===== TEXTO EM ESTUDO =====
No evento on-line, o secretário previu que o déficit primário do setor público consolidado, que reúne as contas do governo central e entes federados, "caminha tranquilamente" para R$ 500 bilhões em 2020, muito maior que o rombo de R$ 61,9 bilhões registrado em 2019. "A piora fiscal é forte, mas é necessária neste ano, e vamos ter que aceitar isso de forma adulta", disse Mansueto, para quem o Brasil não está atrasado nas medidas anticrise.

A "live" também contou com a participação de Luiza Helena Trajano, do conselho de administração do Magazine Luiza, e a consultora econômica Zeina Latif, que fizeram algumas críticas. A empresária classificou as medidas como "bem feitas", mas questionou o que está travando os bancos para que o dinheiro chegue às empresas, enquanto Zeina disse que medidas sanitárias para diminuir o contágio demoraram a ser tomadas no país, afirmando sentir falta de um comitê de crise para coordenar as ações.
===== DADOS BRUTOS =====
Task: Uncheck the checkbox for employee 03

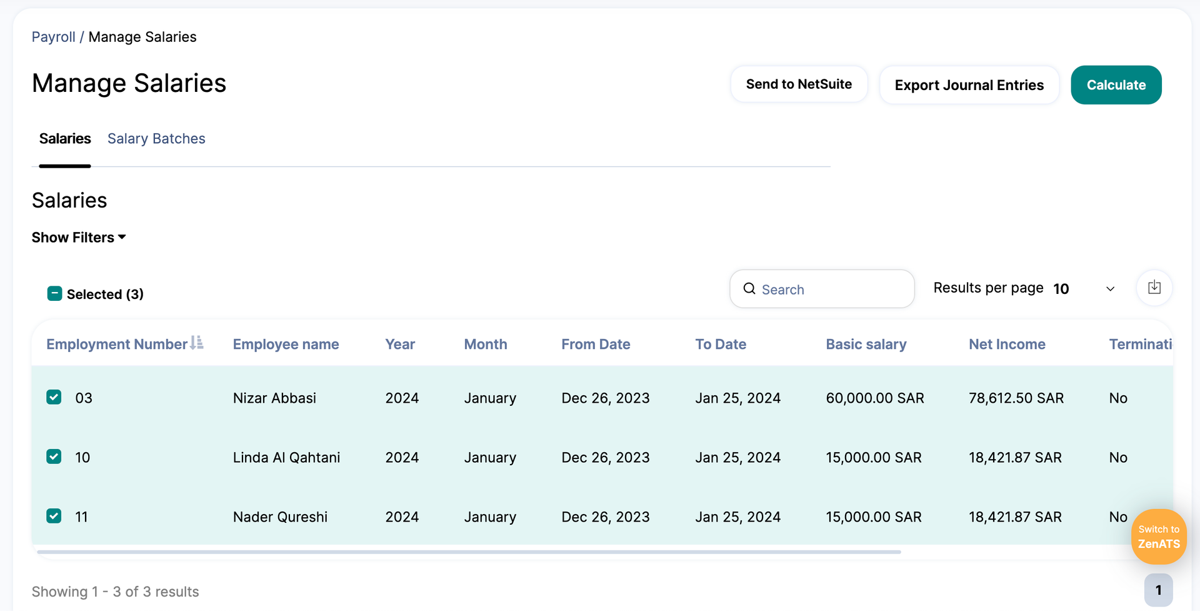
=====
**REQUISITOS DA TAREFA:** Edite o texto sobre as contas públicas entre "No evento on-line, o" e "nas medidas anticrise.", inclusive, e troque "secretário" por "economista".

**RESPOSTA DO EXERCÍCIO:**
No evento on-line, o economista previu que o déficit primário do setor público consolidado, que reúne as contas do governo central e entes federados, "caminha tranquilamente" para R$ 500 bilhões em 2020, muito maior que o rombo de R$ 61,9 bilhões registrado em 2019. "A piora fiscal é forte, mas é necessária neste ano, e vamos ter que aceitar isso de forma adulta", disse Mansueto, para quem o Brasil não está atrasado nas medidas anticrise.